LONDON, March 10 (Xinhua) -- Softer retail figures towards the end of last year and the beginning of this year have led to a fall in the rate of Britain's economic growth, showed data released on Friday.
The National Institute of Economic and Social Research (NIESR) released its rolling three-month GDP forecast, which showed Britain's GDP grew by 0.6 percent between December and February.
This is 0.2 percentage points lower than the figure for November to January released last month.
Rebecca Piggott, a research fellow at NIESR, told Xinhua that the fall was "mostly driven by retail sales, which are weaker than last month, and production was not very strong."
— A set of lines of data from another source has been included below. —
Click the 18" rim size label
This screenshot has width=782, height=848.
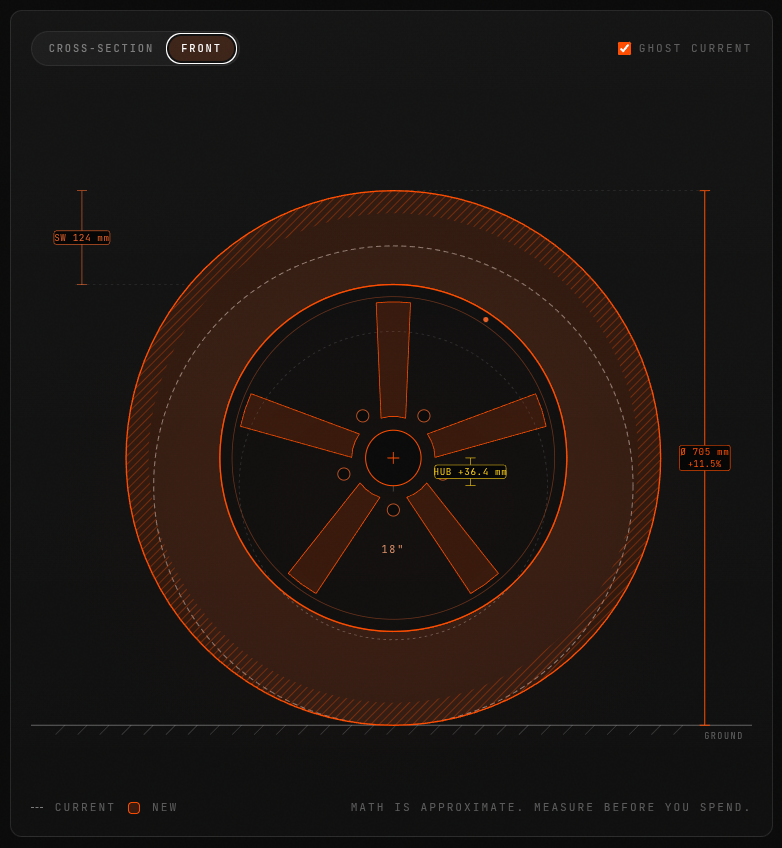click(393, 549)
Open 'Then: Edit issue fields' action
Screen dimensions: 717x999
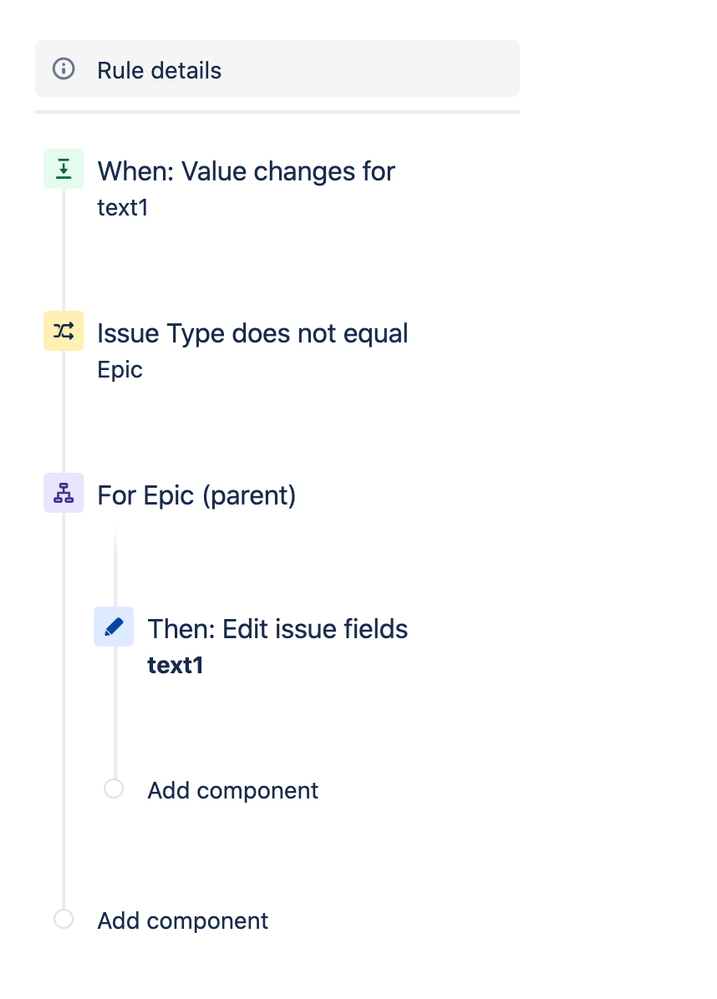(x=277, y=629)
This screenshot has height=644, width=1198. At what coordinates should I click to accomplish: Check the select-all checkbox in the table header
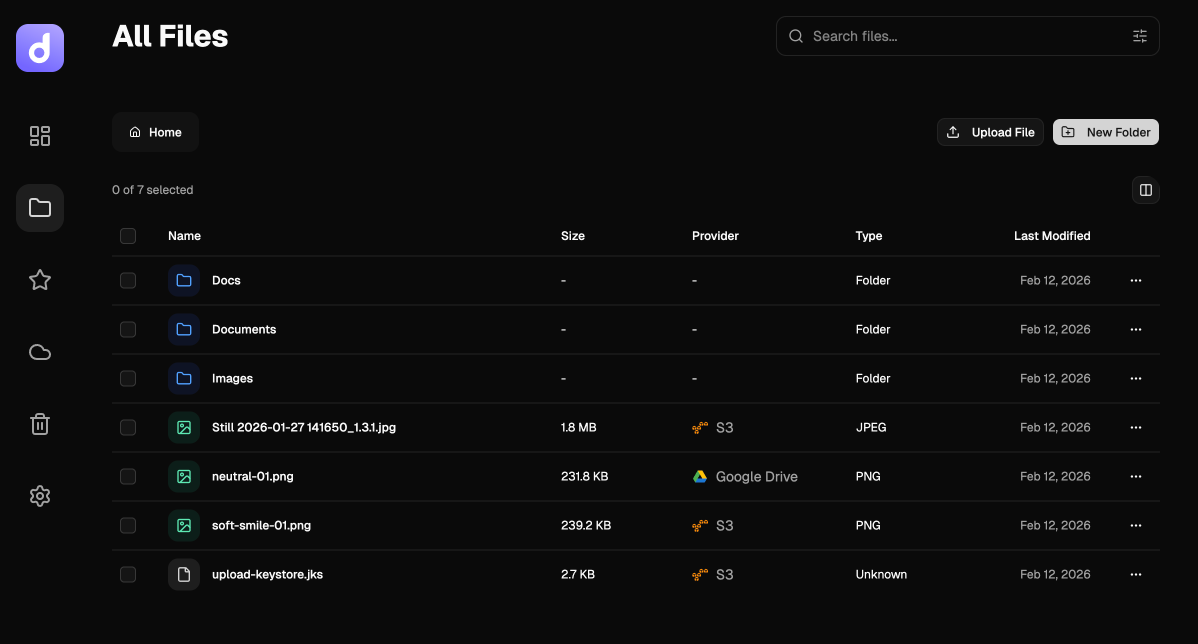(x=128, y=236)
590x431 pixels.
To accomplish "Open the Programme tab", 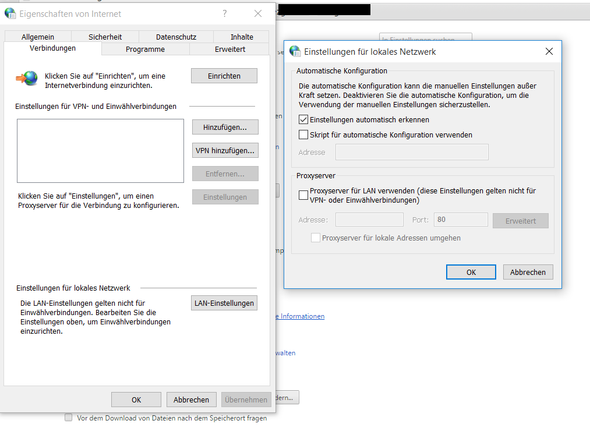I will (145, 49).
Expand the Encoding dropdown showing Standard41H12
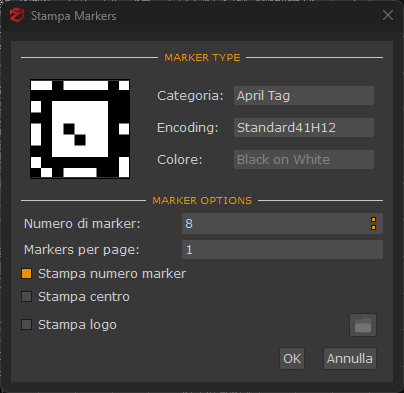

"Robust consumer spending growth has supported the economic expansion throughout 2016, but there are now signs that this support is beginning to soften."
Piggott said the consumer price inflation (CPI) is expected to continue to increase throughout the rest of 2017, further reducing the contribution from consumer spending to economic growth.
The immediate impact of the Brexit vote saw foreign exchange markets sell sterling, resulting in a significant fall in the currency against the U.S. dollar and others.
On the day of the Brexit vote, sterling traded at 1.48 U.S. dollars and now trades at 1.22 dollars. This has made the country's exports more competitive, but increased prices of imports and of commodities -- an effect which is now driving the momentum of CPI rate increase.
A key question is by how much and over what period of time this domestic economic weakness can be offset via contributions of net trade, said Piggott.